JAKARTA, Indonesia (AP) — Under cloudless skies, 20,000 eclipse chasers flocked to a small outpost to watch a rare solar eclipse plunge Australia’s northwest coast into brief midnight darkness Thursday.
Exmouth, a remote tourist town of fewer than 3,000 people, has been advertised as one of Australia’s best vantage points to view the eclipse as it crosses remote parts of Indonesia and East Timor.
An international crowd had gathered for days, camping in tents and trailers on a red, dusty plain at the edge of town with cameras and other viewing equipment skyward.
NASA astronomer Henry Throop was among those cheering loudly in the darkness at Exmouth.
“Isn’t it incredible? It’s amazing. It’s mind-blowing. It was so sharp and bright. You can see the corona around the sun there,” said the excited Washington resident.
“It was only a minute, but it felt like a long time. There’s nothing else that feels like it. It was fantastic. Spectacular. And then you see Jupiter and Mercury and you can see them at the same time during the day – it’s very rare to even see Mercury. So it was fantastic. ,” Throop added.
First-time eclipse chaser Julie Copson traveled 1,000 kilometers (600 miles) north from the Australian west coast port city of Fremantle to Exmouth, an event that left her skin tingling.
“I was so emotional, like I was crying. The color changed and I saw the corona and the sunlight…,” Copson said.
“It was very strong and the temperature dropped a lot,” he added, adding that the temperature suddenly dropped 5-degrees-Celsius (9-degrees-Fahrenheit) from 29 degrees Celsius (84 Fahrenheit) as the moon’s shadow enveloped the region. .
It’s the fifth eclipse for Detroit resident Shane Varty, who began planning his trip to Exmouth a year ago.
“It’s very exciting. All this effort has paid off,” Varthy said.
In Indonesia’s capital, hundreds of people flocked to the Jakarta Planetarium to watch the partial eclipse obscured by clouds.

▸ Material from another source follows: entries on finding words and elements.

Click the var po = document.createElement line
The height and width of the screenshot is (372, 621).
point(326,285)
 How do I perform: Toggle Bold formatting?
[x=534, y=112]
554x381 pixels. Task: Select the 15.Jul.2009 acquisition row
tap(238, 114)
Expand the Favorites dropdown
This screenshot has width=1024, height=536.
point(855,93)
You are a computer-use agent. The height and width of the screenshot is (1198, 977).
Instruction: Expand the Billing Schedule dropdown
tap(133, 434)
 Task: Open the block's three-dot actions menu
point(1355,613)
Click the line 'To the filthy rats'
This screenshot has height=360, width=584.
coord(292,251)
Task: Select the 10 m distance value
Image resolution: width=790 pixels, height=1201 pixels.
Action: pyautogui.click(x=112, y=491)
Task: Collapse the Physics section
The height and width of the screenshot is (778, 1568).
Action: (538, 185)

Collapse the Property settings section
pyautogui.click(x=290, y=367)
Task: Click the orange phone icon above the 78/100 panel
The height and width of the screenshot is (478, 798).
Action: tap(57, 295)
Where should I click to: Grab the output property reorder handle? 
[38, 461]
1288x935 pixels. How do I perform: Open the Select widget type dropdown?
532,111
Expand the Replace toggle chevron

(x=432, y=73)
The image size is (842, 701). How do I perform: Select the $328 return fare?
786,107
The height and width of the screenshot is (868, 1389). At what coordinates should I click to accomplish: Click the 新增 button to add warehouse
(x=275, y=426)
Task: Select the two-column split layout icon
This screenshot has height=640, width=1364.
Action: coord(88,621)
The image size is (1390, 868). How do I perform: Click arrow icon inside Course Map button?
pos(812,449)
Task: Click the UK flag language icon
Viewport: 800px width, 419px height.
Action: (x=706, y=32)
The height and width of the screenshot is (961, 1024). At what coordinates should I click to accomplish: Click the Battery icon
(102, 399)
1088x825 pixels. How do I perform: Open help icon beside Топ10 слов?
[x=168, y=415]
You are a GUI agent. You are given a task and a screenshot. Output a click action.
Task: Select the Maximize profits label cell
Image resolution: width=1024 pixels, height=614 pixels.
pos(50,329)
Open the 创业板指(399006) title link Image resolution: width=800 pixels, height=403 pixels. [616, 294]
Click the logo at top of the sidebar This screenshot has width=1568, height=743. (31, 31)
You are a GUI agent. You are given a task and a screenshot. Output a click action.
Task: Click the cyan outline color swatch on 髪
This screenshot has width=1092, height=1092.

Aska Aszahra, 21, came with her sister and friends to get a closer look with hundreds of onlookers using telescopes.
“Even if it’s cloudy I’m glad to come. It is good to see people coming here with great interest to witness the eclipse as it is rare,” said Aszahra.
The call to prayer rang out from the city’s mosques as the eclipse began as Muslims in the country with the world’s largest Muslim population held eclipse prayers as a reminder of God’s majesty.
In East Timor, people gathered around the beach in Loutem municipality, waiting to see a rare solar eclipse through their eclipse glasses. Some of them came from other countries and gathered with local people to see the eclipse clearly.
“Timor Leste is one of the unique countries that experience low humidity, low cloudiness, so we expect clear skies, that’s why many international astronomers want to converge here. We hope for clear skies,” Zahri bin Ahmad of Brunei’s Southeast Asia Astronomical Network said as they waited on Thursday. .
People cheered as the sun and moon reached their maximum eclipse.
“This is a very new natural phenomenon for Timor-Leste. It’s very important for us to experience it firsthand,” said civil defense official Martinho Fatima.
The Hybrid solar eclipse Tracked from the Indian Ocean to the Pacific Ocean and was mostly over water. As the Sun peeked out from behind the new moon, a lucky few in its path saw the darkness or “ring of fire” of the total eclipse.
Such celestial events happen once every decade: the last one happened in 2013, and the next one isn’t until 2031. They occur when Earth is in its “sweet spot,” so the Moon and Sun are nearly the same size. sky, said NASA solar expert Michael Kirk.
At some points, the Moon is slightly closer and blocks the Sun in a total eclipse. But when the Moon is a little further away, it allows some of the Sun’s light to be seen in an annular eclipse.
“It’s a crazy event,” Kirk said. “You actually see the moon getting bigger in the sky.”
Many upcoming solar eclipses will be easy to catch. A Annular eclipse in mid-October and a total eclipse in April 2024 Both cross millions of people in the United States.
Burakoff reported from New York. Associated Press reporter Rod McCurg in Canberra, Australia, contributed to this report.